Does your wife see the rest of her family?

nikita1987 · 03/06/2012 15:27

@Ivanapoo - Yes, I know I'm a very lucky person to have them. You're right on the money about a lot of other parents not being so receptive. It's almost ironic, because there was also another interracial couple we befriended when we were at university. The man was of Indian descent and the woman of Caribbean descent. The relationship didn't last that long, however, as both their families didn't approve of them being together and eventually, they were simply worn down by the pressure and went their separate ways. Please excuse my language, but this world needs to get over its bullshit at times.

I agree with you about drawing the line in the sand. My wife hasn't entirely discarded the idea of making amends, however, she said she's not going to "force it." She'll adhere to what she feels right now and if time changes her perception, as time often does with people, then she'll adjust to the situation.

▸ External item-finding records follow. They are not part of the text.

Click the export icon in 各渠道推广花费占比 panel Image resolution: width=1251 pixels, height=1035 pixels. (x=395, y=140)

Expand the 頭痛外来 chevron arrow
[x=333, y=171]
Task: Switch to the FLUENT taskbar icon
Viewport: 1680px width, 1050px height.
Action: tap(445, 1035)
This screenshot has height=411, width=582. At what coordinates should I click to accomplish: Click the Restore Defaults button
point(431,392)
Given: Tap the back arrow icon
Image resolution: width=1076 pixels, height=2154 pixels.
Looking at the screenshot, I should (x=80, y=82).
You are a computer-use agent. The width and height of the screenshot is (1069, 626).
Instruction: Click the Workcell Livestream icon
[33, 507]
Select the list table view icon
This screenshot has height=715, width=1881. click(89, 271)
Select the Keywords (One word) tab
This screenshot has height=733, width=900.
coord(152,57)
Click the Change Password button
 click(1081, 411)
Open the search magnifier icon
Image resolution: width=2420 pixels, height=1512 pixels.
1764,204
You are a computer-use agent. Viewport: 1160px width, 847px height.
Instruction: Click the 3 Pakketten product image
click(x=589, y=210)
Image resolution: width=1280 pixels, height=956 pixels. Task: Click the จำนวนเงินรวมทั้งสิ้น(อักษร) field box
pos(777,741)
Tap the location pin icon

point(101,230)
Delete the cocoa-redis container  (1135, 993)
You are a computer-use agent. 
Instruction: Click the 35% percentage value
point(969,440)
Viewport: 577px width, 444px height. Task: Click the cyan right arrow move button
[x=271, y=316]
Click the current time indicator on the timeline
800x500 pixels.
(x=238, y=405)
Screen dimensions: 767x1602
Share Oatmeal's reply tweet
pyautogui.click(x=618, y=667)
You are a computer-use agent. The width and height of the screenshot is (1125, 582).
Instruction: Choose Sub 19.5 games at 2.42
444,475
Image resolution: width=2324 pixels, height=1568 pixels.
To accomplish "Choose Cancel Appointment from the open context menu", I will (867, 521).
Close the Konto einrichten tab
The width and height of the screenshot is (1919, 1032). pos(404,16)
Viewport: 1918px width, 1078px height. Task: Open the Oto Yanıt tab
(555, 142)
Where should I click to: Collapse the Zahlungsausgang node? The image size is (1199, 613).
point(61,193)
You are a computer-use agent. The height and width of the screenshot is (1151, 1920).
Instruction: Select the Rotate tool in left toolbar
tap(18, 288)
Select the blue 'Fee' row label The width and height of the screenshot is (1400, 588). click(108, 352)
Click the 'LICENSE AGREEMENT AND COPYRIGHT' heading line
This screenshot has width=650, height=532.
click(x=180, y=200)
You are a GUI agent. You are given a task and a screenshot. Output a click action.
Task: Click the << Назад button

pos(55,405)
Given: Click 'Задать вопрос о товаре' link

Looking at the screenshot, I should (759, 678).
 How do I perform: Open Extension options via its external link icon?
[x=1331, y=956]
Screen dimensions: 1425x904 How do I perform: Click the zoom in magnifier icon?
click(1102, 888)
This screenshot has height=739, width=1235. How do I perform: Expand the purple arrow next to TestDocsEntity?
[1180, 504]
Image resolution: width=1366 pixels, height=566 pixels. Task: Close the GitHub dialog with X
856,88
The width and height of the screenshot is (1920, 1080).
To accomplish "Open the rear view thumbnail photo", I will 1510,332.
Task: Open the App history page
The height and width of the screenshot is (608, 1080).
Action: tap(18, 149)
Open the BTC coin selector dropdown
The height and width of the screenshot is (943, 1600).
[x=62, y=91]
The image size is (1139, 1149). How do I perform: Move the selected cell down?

Also, in answer to your question: My wife is an only child and her collective family isn't that close. When she met my family, she was a bit stunned at how close I am with my cousins, whom I view as brothers and sisters. She has a few cousins and aunts and uncles, but that's just it - she's only related to them in name and nothing else and when she was growing up, she never really had strong relationships with them.

OP posts:
oikopolis · 03/06/2012 17:48

i'm in a similar position to you, though my ILs have different reasons for being horrible to us. and they haven't even been quite as horrible as your ILs! but DH has still basically cut them out...

i don't think your DW is being unreasonable in calling out her DM's change of heart as something more than it seems.

it's hard when you're close to your family and you see the contrast and it's so jarring... but you know what... there is a little child involved here, a child of an interracial relationship that has attracted vile abuse from these people, and your DW is right to err on the side of extreme caution.

what happens when FIL and MIL patch things up? it's likely to happen, even if it's only temporarily. how is your little family going to feel when they're hurt all over again?

if there was EA involved in the ILs marriage, that's very sad. but the fact remains then, that MIL felt it was more important to take her DH's part, than it was to love and accept her child and grandchild. and that kind of massive error of judgement isn't something that just evaporates overnight. it has consequences.

if your MIL is serious about making amends, she needs to prove herself over a number of years. yes it would be lovely to just welcome her back with open arms, but you know what, there are consequences to being complicit in abuse and racism, and she doesn't get to bypass them just because she's related to her daughter iyswim.

i can understand why your feelings are mixed about this. just trust your DW and try to remember that you're not dealing with nice supportive loving people here. these people are not like your family and they can't be trusted implicitly.

when people show you who they are, believe them.